SUPPLIED ENTRIES:
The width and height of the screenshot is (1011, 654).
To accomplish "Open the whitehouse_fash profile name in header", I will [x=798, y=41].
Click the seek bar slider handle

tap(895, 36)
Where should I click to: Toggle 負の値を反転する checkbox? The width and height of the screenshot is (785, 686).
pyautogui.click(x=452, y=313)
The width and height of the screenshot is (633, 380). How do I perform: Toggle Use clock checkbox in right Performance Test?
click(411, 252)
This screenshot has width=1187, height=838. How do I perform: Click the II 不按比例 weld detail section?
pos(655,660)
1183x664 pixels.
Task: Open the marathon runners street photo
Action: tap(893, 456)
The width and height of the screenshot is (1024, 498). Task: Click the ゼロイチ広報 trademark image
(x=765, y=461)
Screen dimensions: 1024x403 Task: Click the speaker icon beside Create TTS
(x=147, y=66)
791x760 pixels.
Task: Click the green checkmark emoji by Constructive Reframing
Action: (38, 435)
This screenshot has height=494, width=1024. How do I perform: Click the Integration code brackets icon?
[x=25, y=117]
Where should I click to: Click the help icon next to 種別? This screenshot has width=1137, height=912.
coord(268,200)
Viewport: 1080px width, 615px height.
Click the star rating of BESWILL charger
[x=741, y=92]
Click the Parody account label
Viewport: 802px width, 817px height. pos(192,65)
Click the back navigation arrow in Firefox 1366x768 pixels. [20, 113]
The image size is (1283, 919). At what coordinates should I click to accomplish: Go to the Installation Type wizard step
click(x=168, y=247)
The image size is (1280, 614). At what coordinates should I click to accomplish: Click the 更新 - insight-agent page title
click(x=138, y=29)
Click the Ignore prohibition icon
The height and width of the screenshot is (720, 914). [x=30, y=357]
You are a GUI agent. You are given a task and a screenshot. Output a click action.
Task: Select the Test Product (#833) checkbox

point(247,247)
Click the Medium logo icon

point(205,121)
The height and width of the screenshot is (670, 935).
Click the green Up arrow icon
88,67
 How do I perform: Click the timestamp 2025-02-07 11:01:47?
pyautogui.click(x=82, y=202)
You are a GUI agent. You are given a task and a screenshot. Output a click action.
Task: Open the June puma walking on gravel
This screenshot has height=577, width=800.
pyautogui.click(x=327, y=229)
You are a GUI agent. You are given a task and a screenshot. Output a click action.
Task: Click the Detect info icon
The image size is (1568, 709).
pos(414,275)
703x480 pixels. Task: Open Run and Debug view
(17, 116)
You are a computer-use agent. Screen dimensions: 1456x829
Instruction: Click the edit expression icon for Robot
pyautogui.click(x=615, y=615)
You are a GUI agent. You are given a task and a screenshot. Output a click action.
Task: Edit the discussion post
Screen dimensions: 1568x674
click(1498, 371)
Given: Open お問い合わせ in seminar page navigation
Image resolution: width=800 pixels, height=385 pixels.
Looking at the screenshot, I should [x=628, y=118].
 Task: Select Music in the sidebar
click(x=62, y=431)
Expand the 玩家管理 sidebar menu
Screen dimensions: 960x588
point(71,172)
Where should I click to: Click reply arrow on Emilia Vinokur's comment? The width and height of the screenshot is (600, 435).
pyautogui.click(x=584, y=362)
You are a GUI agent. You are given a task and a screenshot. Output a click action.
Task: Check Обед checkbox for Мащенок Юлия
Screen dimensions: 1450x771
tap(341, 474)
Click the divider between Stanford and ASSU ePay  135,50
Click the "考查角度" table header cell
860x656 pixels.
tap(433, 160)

HOW TO COMPLETE THIS TASK: Only this range is to be output: the line that contains "Where should I click to: Click reply" through the last line of the records above, both inclusive.

ANSWER BOX:
Where should I click to: Click reply arrow on Emilia Vinokur's comment? The width and height of the screenshot is (600, 435).
pyautogui.click(x=584, y=362)
You are a GUI agent. You are given a task and a screenshot. Output a click action.
Task: Check Обед checkbox for Мащенок Юлия
Screen dimensions: 1450x771
tap(341, 474)
Click the divider between Stanford and ASSU ePay  135,50
Click the "考查角度" table header cell
860x656 pixels.
tap(433, 160)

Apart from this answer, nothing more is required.